Let’s start with the numbers. The task force – as stated in the resolution – as a first step is called to analyze the data on the monitoring of waiting times for outpatient services, detected by the Provincial Single Booking Center. Secondly, the offer of services available within public and private affiliated facilities will be analyzed, trying to increase it with additional services, guarantee budgets, etc.

A detailed analysis of the trend in demand for services is also planned to achieve greater appropriateness in prescriptions in the most critical areas. In short, the ASL will try to cut everything that is not needed. Messner said and repeated that “the lists must be reduced both for visits and for diagnostic tests. And since we cannot control the demand, for example we have more than 30 thousand requests for magnetic resonance imaging per year, we will try to check that the requests are not useless”.

A question that has repeatedly raised lively protests from family doctors’ unions: “Visits and tests? We do not prescribe them randomly and we do not ask for useless services. We are required to respect the criteria (Rao) codified at the provincial level about ten years ago. And if they are not good, we need to review them and do it all together”.

Once the task force has a complete picture of the situation, it will have to move to develop corrective actions in the most critical areas. Every three months, a report will be sent to the ASL top management on the progress of the situation to highlight the critical issues detected and the corrective measures implemented.

Task force: the composition

The task force is expected to include a representative of the ASL general management, a district director (monthly meetings are planned), a medical director, a second medical director on the proposal of the health director, a technical-assistance director, the director of the Health Services and Territorial Assistance department and also the director of the Hospital and Specialist Outpatient Services office, the director of the CUP and of the Planning and Controlling department.
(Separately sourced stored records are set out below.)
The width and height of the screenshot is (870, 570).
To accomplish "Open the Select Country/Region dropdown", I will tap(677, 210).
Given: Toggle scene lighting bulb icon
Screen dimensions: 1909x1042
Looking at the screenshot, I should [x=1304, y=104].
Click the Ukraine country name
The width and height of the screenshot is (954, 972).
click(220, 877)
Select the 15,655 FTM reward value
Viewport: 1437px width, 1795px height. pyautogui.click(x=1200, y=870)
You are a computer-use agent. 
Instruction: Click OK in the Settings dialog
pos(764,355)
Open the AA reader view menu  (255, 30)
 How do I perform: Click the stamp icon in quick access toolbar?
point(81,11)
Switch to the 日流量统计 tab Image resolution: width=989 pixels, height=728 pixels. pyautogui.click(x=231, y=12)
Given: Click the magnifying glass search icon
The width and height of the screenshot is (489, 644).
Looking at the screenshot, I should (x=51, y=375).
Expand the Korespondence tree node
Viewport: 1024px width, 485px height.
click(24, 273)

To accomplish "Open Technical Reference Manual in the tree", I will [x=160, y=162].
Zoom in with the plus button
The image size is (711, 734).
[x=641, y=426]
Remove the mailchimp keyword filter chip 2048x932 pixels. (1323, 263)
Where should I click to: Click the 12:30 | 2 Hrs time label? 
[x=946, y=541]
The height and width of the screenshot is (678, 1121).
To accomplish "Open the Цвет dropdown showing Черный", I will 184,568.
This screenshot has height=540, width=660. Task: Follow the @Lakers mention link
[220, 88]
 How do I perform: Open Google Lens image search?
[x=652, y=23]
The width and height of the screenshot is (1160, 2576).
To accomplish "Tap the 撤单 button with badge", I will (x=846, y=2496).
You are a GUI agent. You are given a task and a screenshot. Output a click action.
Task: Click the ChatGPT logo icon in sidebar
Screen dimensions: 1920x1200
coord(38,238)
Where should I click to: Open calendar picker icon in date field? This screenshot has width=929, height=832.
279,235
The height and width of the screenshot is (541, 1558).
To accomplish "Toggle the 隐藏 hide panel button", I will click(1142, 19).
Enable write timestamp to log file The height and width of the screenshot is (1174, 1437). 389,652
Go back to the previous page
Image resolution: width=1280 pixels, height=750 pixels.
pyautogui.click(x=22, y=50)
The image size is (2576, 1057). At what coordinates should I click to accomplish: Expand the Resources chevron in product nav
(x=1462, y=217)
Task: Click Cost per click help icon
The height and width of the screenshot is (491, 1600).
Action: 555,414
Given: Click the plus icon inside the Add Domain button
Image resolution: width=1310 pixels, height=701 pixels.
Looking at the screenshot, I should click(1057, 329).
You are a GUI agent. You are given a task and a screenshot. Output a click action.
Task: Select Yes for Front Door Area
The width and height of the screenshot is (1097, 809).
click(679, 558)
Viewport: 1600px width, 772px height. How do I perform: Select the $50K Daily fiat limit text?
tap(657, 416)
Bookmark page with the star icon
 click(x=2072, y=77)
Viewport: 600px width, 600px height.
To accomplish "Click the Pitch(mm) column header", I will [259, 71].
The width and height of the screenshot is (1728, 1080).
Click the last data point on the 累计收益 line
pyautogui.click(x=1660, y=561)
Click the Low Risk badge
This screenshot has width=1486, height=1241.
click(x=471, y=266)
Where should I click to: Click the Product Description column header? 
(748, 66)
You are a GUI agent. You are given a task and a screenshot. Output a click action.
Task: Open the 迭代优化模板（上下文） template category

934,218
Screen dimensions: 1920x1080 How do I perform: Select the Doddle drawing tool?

The names of the various members are expected within two weeks.

Family doctors excluded

The resolution establishes that the task force can extend participation to other professions. At the moment, no representation of family doctors and the Medical Association is foreseen. The task force will then have to align itself with the coordination unit that the government decree on cutting waiting times requires of each region and province. The provincial council will then have to appoint the ruas, the sole person responsible for healthcare, on the proposal of councilor Hubert Messner.